El cabello ha sido objeto de todo tipo de profesías en la historia. Sansón tenía su fuerza en la melena, para los egipcios significaba estatus, los Punk lo usaban como forma de protesta, Alan Pauls escribió “Historia del pelo” sobre lo que significó un peinado en la Argentina de los 70. Sonia Rosado supo que las mujeres no se dejan tocar el cabello por un varón cuando oyó un mito que suena a mandamiento para quienes aman un buen peinado:

—Ellas dicen no, si me agarra un varón mi pelo no va a crecer.

Está seria. Como cuando escoge cabellos cortos en un bosque de pelos largos. Los tiene que separar para que la cola se vea uniforme y tenga la elegancia de un pavo real cuando sea usada. Mira, muestra la cola rubia, aquí al medio hay cabellos pequeños pero son pocos. La mayoría de mis colas son parejitas, uniformes. Sonia entendió que no solo se trata de vender un ovillo de fibras para ganar más dinero sino de un quehacer religioso donde la vanidad es el único dios de la teocracia. Ese detalle ha permitido que pueda llevar pelos peruanos a salones de belleza aztecas. Vieron su estilo sibarita y le empezaron a pedir por mínimas cantidades que fueron en aumento. Ahora tiene en ese país a un cliente fijo. Uno que además vende esas pelambres en otras partes del mundo como si fueran suyos. Las cabelleras que Sonia cortó en la ferias de Coto Coto en Huancayo o en Chupaca pueden estar peinándose hoy en la China o Bogotá, vender cabello después de todo puede unir al mundo en un solo moño.

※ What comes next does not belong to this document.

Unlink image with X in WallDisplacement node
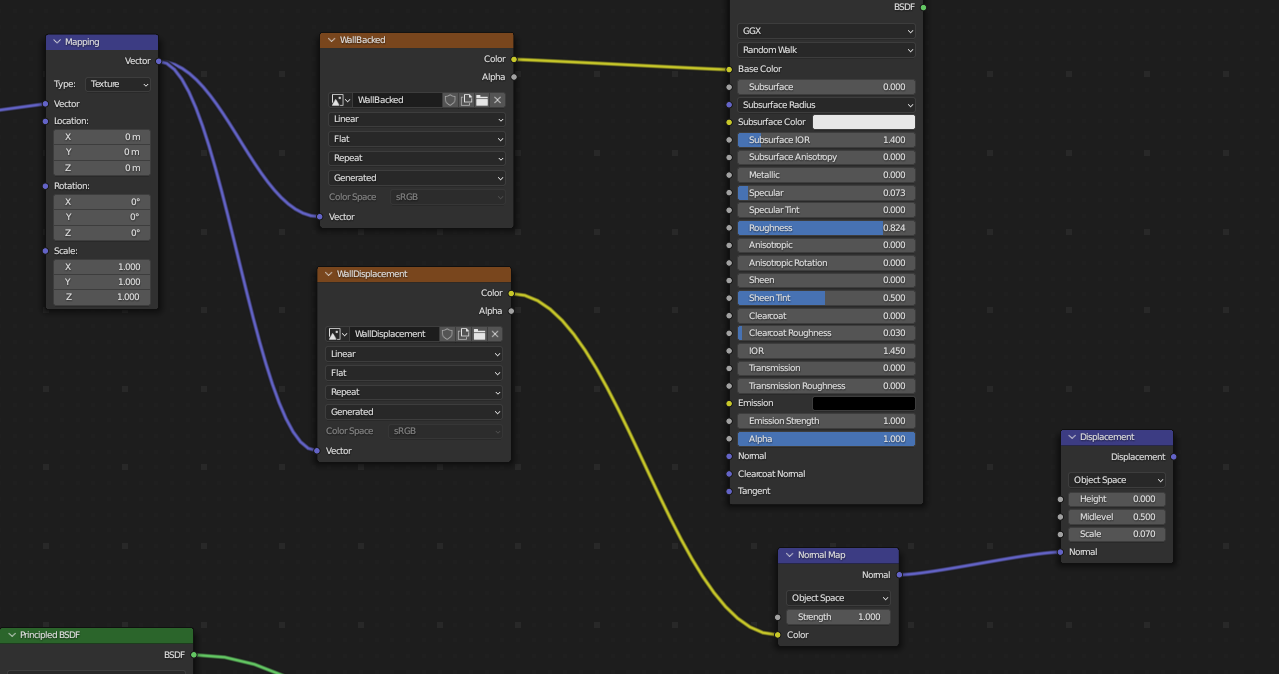This screenshot has width=1279, height=674. 495,334
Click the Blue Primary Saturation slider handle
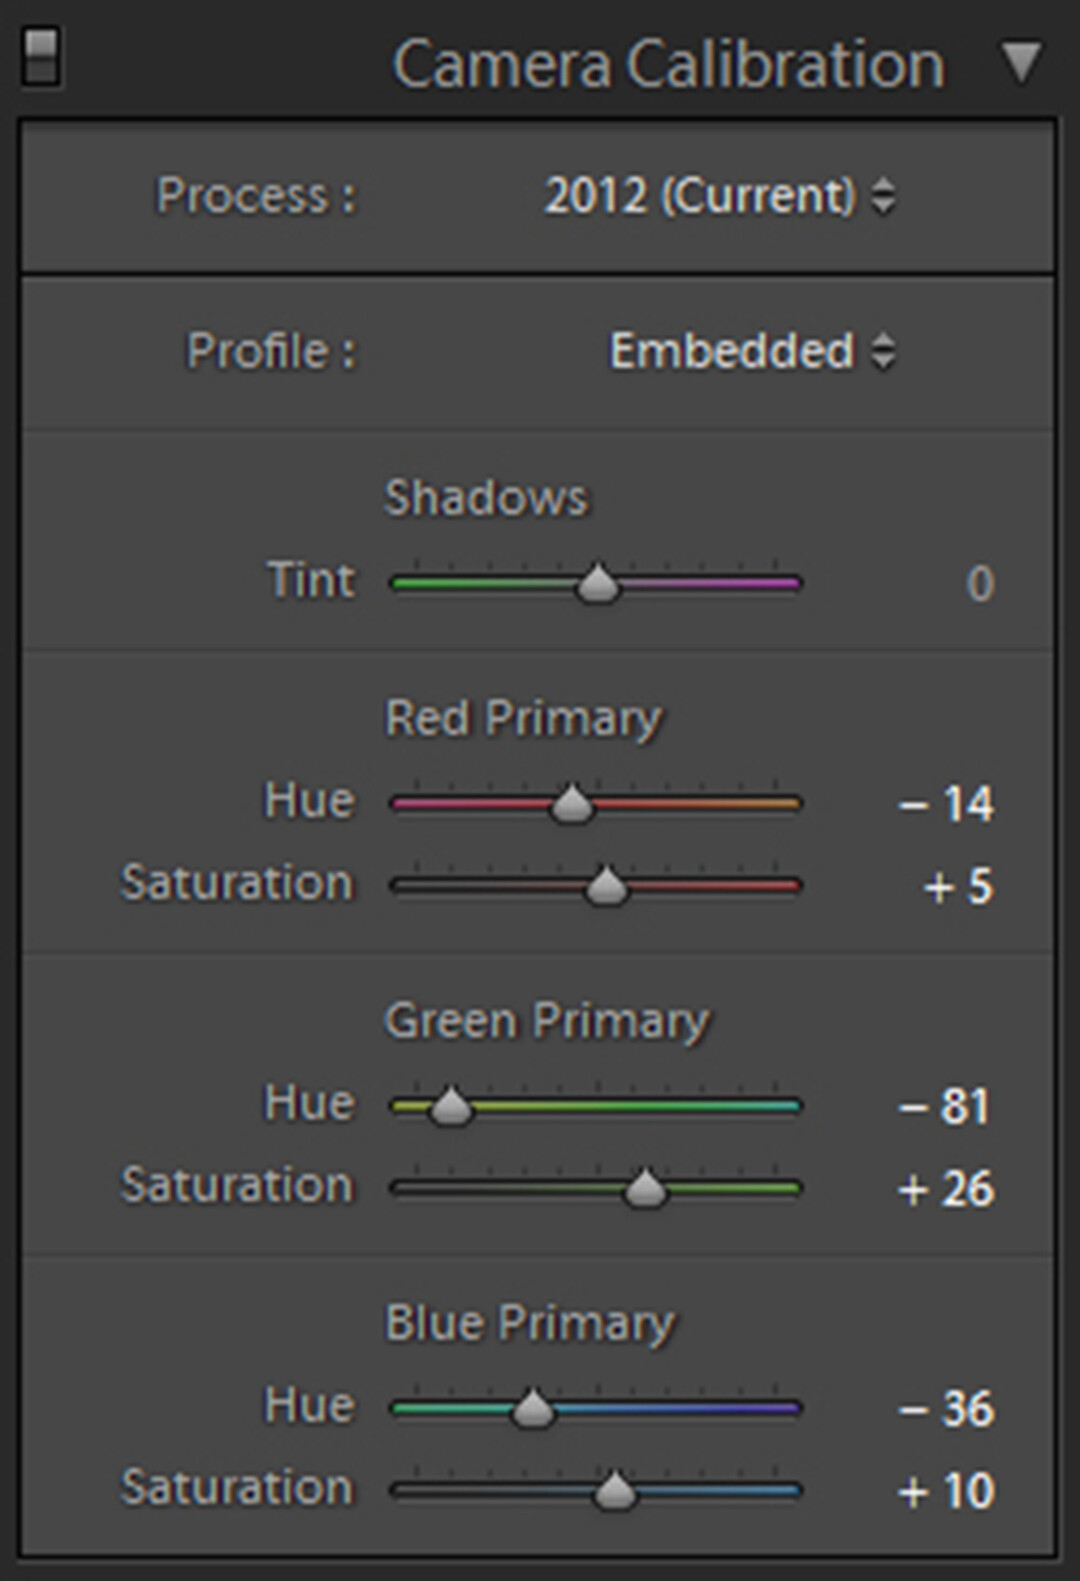Screen dimensions: 1080x1581 pyautogui.click(x=614, y=1492)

Estas colas ajenas hacen más bella a la gente. Las usan como extenciones. Como pelucas. Puede ser de un solo color, o balayage, o “iluminaciones”. La primera cuadra de la avenida Abancay, en Lima, es el ombligo de este negocio. Allí están las “mafias”, los identifica Sonia en el secreto silencio de su casa en el barrio de San Carlos en Huancayo. Allí supo que entre enero y julio la temporada es baja, que los cabellos ondulados se venden poco o que debía huir de ahí si quería que su pequeñísima empresa crezca como el pelo de una quincerañera. Ahora tiene chicas que trabajan para ella en Pucallpa, Satipo, Huaycán, Huancayo.

Un día, se anima mientras enseña el producto piloso que hoy llevará a Lima en pequeñas bolsas de plástico, consiguió un pelo de un metro veinte. Era una maravilla. Un regalo del ondulado azar . “Era de mi tamaño creo”, se burla. Le gustó tanto que no quiso venderlo y lo guardó como un jardinero que conserva su mejor rosa. No solo se trata de una forma de preocuparse de la belleza de otros sino de nuestra propia naturaleza. En la suavidad de una melena puede estar la inocencia de una niña que se hizo su primer corte o la necesidad de un músico que enviudó a su cuero cabelludo por dinero.

Sonia se toca la cabeza cuando le pregunto si ha perdido la esperanza de que le crezca el cabello.

—Tanto cortar pelo, no crece mi cabello.

Su mayor consuelo, por ahora, es encontrar pelambres que acepten anidar en otras melenas.